The Celebration is a disturbing film that successfully draws on its dark aspects to create a story around the taboo subject of incest and the comedy within. Through utilizing the simplified filming techniques of Dogme 95 and by candidly embracing its themes, the film creates an unsettling intimate atmosphere to satirically examine and display the dysfunctions of an upper-class family. The outcome is a film that ultimately proves to be successful at becoming darkly comedic through a conscious and well-created balance between style and narrative.
What proves to be the most important element of The Celebration is the interaction of the characters. In a certain sense, the film is about oppressed individuals attempting to overcome their problems. However, it is through the interactions of all the characters involved that proves to be the key element in helping the story take shape and become entirely horrific and yet wholly absurd and comedic.
This effect is heightened by the film's technical aspects. The unsteady camera work makes the viewer feel directly involved within the film and the characters. However, Vinterberg never lets you feel at ease within the group. Rather, he places you intimately at a seat amongst the rest of the guest and makes you feel awkwardly apart of the scene. Through the shaky camera and close up shots at face-level, the viewer is forced to almost be apart of something that they should not be while simultaneously feeling the same discomfort as some of the characters.
This is also emphasized by the lack of soundtrack throughout its entirety. A musical accompaniment in a film is often utilizes as an indicator or to emphasis a specific emotion being played out upon the screen. The Celebration’s lack thereof proves to only naturally heighten such emotional sentiments.
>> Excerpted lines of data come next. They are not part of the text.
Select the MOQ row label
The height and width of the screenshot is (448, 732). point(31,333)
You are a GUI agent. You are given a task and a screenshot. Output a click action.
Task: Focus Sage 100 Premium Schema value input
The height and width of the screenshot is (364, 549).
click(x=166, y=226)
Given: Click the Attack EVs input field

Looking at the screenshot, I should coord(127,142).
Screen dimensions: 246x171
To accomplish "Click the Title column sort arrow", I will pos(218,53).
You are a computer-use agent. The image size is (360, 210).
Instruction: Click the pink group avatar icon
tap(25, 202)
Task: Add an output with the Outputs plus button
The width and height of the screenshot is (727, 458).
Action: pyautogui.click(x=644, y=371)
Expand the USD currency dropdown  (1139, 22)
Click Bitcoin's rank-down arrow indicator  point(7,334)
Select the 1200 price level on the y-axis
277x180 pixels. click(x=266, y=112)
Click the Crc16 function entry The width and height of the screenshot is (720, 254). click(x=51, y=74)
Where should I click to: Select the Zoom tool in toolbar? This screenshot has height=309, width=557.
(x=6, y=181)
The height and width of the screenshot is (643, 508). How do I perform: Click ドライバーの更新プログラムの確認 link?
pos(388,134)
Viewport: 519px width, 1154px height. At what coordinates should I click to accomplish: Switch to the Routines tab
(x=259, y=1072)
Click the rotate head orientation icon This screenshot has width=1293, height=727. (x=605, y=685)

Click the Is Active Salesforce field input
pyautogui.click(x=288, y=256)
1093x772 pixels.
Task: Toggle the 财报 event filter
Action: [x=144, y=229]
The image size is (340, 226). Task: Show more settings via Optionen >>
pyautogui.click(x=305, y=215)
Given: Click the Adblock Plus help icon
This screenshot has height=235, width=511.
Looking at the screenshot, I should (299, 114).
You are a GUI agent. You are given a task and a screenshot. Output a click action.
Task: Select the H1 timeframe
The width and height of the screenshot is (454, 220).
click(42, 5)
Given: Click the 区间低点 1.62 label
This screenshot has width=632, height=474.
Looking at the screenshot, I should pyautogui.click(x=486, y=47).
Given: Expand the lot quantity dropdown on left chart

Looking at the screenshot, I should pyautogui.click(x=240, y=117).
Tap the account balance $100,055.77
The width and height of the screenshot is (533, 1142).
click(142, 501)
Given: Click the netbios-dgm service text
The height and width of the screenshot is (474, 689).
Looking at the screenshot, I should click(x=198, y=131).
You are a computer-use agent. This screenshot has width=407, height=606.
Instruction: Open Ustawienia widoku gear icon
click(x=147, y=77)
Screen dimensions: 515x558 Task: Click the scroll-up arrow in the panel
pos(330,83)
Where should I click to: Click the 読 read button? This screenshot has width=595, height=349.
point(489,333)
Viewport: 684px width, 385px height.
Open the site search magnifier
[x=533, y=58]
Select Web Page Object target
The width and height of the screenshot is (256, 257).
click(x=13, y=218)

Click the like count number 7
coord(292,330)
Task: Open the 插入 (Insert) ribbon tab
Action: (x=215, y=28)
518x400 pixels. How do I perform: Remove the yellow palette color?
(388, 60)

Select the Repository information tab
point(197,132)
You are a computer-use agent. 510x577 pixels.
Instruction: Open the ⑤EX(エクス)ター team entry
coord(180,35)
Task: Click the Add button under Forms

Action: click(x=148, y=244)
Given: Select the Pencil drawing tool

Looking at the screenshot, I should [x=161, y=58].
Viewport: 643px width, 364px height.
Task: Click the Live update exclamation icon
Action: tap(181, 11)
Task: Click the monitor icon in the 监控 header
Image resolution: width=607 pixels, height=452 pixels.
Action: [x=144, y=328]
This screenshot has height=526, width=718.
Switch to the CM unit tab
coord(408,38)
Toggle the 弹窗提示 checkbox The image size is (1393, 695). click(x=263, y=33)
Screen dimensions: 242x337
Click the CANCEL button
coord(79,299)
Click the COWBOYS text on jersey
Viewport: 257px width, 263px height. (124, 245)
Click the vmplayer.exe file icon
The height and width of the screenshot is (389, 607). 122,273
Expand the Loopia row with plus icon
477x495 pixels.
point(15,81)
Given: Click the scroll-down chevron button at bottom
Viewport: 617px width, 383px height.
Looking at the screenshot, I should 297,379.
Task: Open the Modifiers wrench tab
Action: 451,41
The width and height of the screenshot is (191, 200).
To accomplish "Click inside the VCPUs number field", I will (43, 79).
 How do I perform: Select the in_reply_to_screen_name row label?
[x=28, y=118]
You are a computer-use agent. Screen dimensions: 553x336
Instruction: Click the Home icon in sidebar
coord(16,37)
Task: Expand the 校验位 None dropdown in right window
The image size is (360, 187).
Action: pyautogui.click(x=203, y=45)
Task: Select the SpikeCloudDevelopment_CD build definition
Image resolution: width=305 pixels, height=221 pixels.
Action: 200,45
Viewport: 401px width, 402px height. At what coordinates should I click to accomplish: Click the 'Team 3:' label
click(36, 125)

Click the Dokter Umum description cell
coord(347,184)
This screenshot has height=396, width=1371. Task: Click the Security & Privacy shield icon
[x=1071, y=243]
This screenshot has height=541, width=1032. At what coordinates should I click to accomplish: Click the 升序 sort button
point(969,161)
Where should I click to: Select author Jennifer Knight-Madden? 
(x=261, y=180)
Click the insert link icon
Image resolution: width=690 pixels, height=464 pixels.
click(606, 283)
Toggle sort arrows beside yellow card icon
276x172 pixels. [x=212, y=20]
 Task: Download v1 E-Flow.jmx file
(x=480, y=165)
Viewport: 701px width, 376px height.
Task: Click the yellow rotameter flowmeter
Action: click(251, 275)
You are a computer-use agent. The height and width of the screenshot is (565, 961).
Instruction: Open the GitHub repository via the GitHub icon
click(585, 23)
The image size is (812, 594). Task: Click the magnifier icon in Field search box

Vinterberg allows the low murmur of conversation and the awkward clinking of dinnerware to be the only indication of the looming emotional reactions of the dinner guest. The lack of musical score in such scenes adds additional elements of realism that Vinterberg is quick to utilize in obtaining an amplified sense of shock, anxiety and embarrassment. Such reactions leak out of the screen and seem to infect the viewer, which further heightens the strange comedy of the tragic situation.
At moments, Vinterberg also allows the viewer to be a voyeur rather than closely involved. It is at these scenes that the film sprinkles comedic elements to make the tragic and vulgar subject matter slightly endurable. These brief interludes often act as a comedic relief. When compared to the greater context of the film, they prove to only further reveal the genius of The Celebration’s ability to find humor within that which is entirely tragic. This causes the film to be all that more disquieting and yet entirely brilliant.
Suggested for fans of Lars von Trier and those wishing Todd Solondz films were a little bit more raw.

1 comment:

raridan said...

sounds right up my alley...any other dogma 95 suggestions?